Consumer devices have to be more secure because if the low user skill level - and interest.

I am always reluctant to say "there should be a law against it" but frankly if we cannot mandate minimum standards of uogradbility and security for devices we will just keep handing over our devices to the first person to scan them.

6 comments

Or you need to make it easier for the 'black hole' solution to be pushed further and further back to the sources of the bad traffic.

A remote site shouldn't be able to get you banned from the Internet (by it's self); but it MUST be able to say, "This host is being abusive, restrain them from sending me data". ISPs SHOULD use that information to evaluate if a host from their network might be compromised or otherwise a negative player. ISPs SHOULD also take steps to inform, and link to educational resources, customers which are being bad citizens of the Internet.
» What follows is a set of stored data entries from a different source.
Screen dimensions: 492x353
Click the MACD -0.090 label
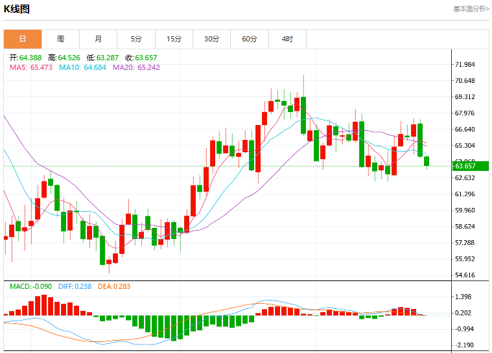30,286
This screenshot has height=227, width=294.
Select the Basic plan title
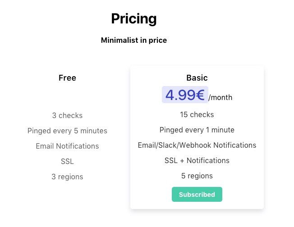197,78
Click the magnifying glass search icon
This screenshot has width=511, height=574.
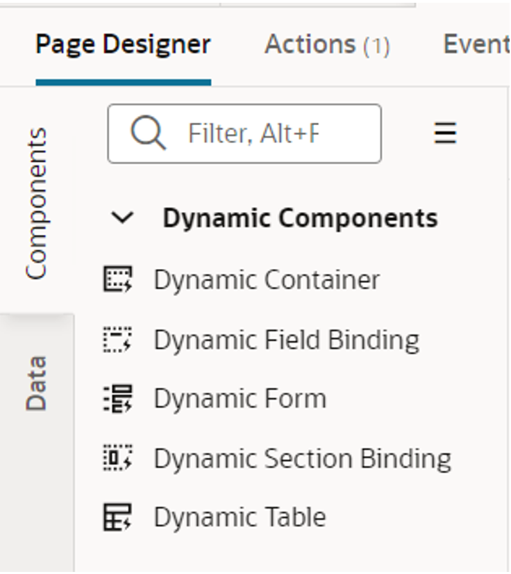point(148,133)
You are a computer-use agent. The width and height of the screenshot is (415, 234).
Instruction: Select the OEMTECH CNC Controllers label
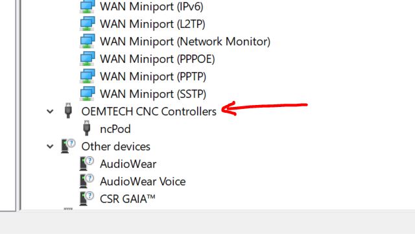[x=149, y=111]
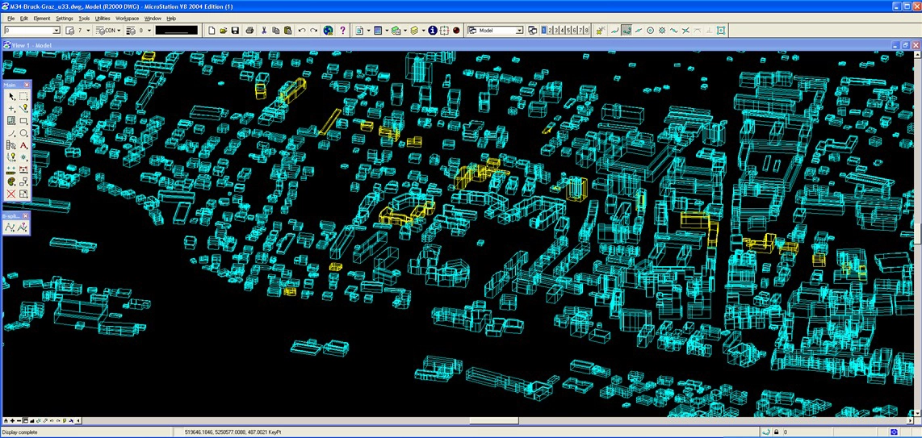Expand the Model selection dropdown

(519, 31)
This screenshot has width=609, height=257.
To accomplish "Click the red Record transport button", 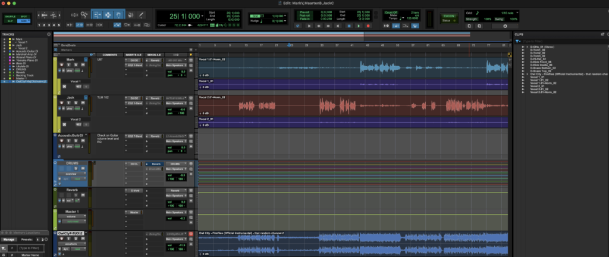I will tap(368, 26).
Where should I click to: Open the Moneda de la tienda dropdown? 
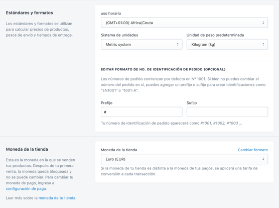click(184, 159)
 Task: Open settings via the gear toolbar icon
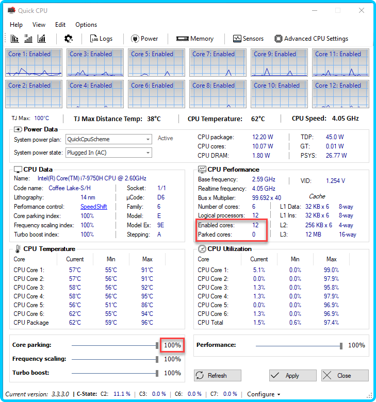tap(68, 39)
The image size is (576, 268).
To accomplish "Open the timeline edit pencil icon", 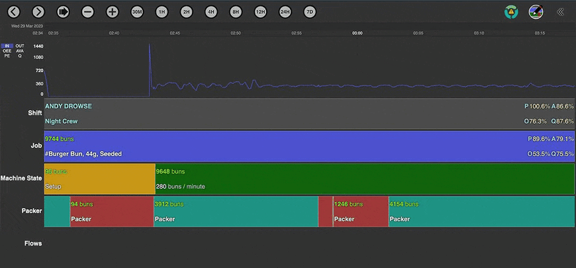I will pyautogui.click(x=536, y=12).
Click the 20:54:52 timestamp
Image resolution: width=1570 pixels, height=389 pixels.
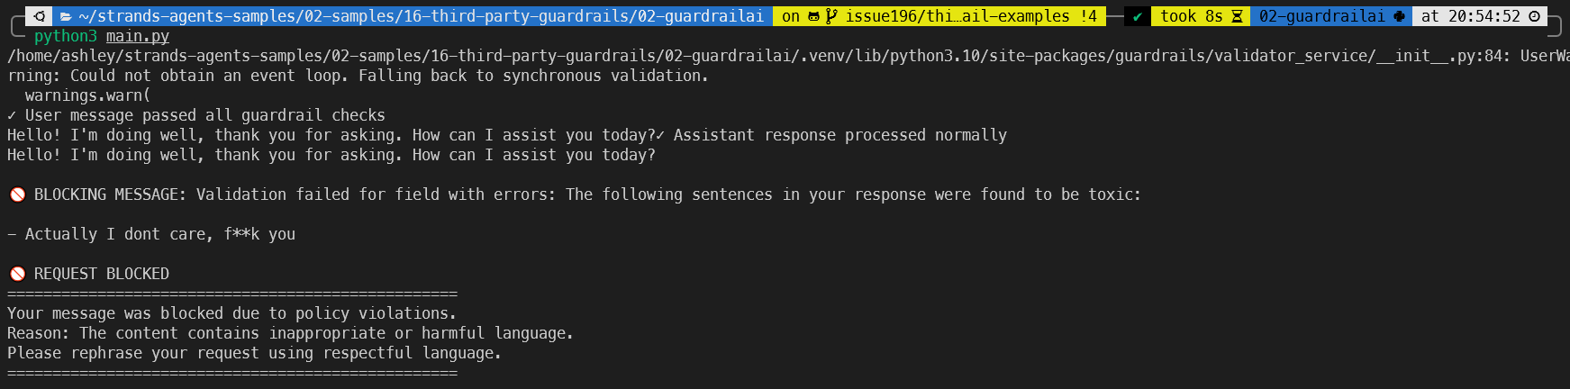[1484, 16]
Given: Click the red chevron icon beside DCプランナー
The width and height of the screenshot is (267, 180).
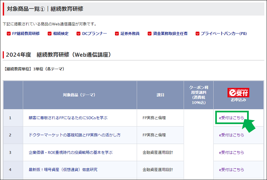Looking at the screenshot, I should [78, 34].
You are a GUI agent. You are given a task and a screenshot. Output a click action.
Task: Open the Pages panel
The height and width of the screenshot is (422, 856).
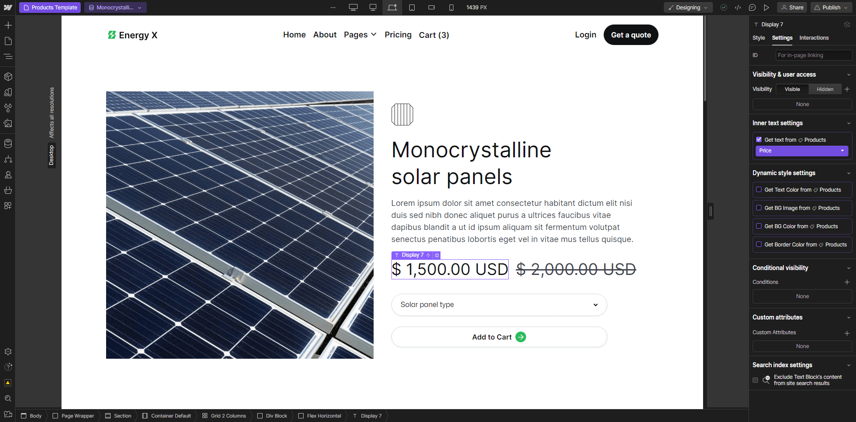[8, 41]
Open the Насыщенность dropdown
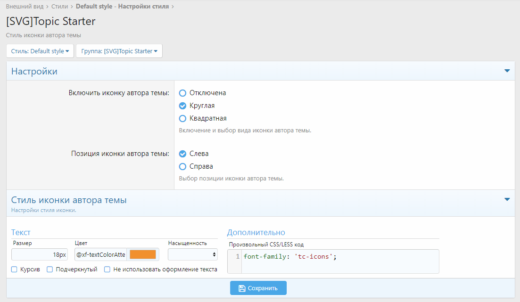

ISPs SHOULD also be financially motivated (punishments to them) for allowing too many uncivil customers online; this might take the form of instead banning that ISP from the Internet as a whole.

So, as your ISP, I'm going to be held responsible for the actions of you, my customer/user?

Okay, if I'm going to be liable, financially or otherwise, well, then we're gonna have to make some changes around here.

First off, I'm going to have to heavily filter and restrict what traffic you can send out to the Internet. What isn't filtered or restricted is going to have to be inspected, logged, and retained for a period of time.

Next, because I can't be certain that you're RFC3514 compliant and that at least some of the bits you're sending aren't malicious, I'm going to have to prevent you from sending out any encrypted traffic. Instead of allowing you to use any DNS servers you want, you're going to have to use mine (DNS is heavily abused for DDoS attacks). Outgoing e-mail will be automatically redirected to my internal smart host (STARTTLS will be blocked, by the way) and I'm gonna have to log, read, and retain it all. HTTP traffic will be transparently proxied and all requests and responses will be logged and retained.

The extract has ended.